The Society of Professional Journalists held a Professional Presence workshop in Patterson Hall on Wednesday about keeping a professional image on social media.
Robbyn Taylor, a journalism lecturer, spoke to students about building a social media presence, keeping your private life private, using social media in the workplace and creating digital portfolios.
“The workshop was a chance for students who are interested in journalism or other communication careers to hear how employers and companies use social media when they are making hiring decisions,” Taylor said. “It was also a good opportunity to discuss how companies expect their employees to use social media accounts after they are hired.”
Taylor said social media is not just used for family photos and keeping up with friends.
“Social media is increasingly important when it comes to journalism,” Taylor said. “Whitney Houston’s death, the raid on Osama bin Laden’s compound and the Hudson River plane crash are all examples of news that broke via public posts on Twitter.
“Journalists must know how to use Facebook, Twitter, and Instagram to gather information responsibly and also report responsibly.”
Because social media is becoming its own news outlet, Taylor said that it is important for journalists to provide accurate and timely information in order to responsibly engage social media users.

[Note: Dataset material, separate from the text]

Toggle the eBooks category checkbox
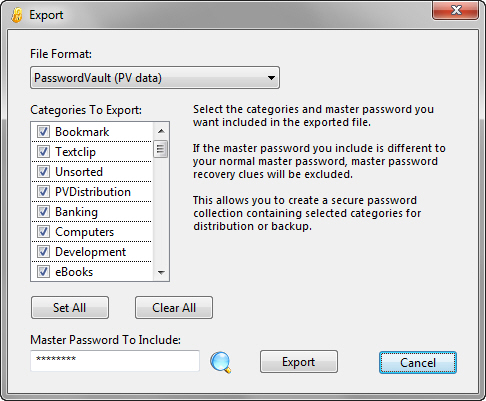Screen dimensions: 486x401 (x=43, y=272)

“While we live in a 24-hour news cycle world, that doesn’t mean journalists can make mistakes on social media sites,” Taylor said. “Credibility is paramount. News consumers expect us to be just as accurate online as we are in print and on television.
“Journalists must also be present where news consumers are. Right now, that’s social media. We’ve got to give consumers the news in a medium they want to read or watch it in.”
Taylor said that students should be aware that employers are monitoring social media and watching potential employee’s pages.
“Social media can be a wonderful tool to aggregate news and share your life with family and friends, but potential employers are checking those sites,” Taylor said. “As a person who once hired reporters and photographers, I can tell you employers do check for an online presence.
“They look to see if you are potentially responsible. Is there anything on your Facebook page or Twitter account that indicates you might not make ethical decisions? Could you be an embarrassment to the company? It’s very important to make steps now, as a student, to create a professional presence online.
“Employers are looking for the full package – someone who is confident with trends and technology and can report the news seamlessly all the way from a breaking news tweet, to a digital story and photo gallery online, to tomorrow’s edition of the paper.”
Kaitlon Isom, a senior broadcast journalism major from Hodges and president of SPJ, said that the presentation really showed the difference between using social media in college and using social media in the work force.
“Coming into college, we use social media for a very different reason than what it’s actually meant to be used for in the work force,” Isom said. “Professor Taylor did a good job explaining to us things we need to watch out for on social media, what employers are looking for and do’s and don’ts [on social media].”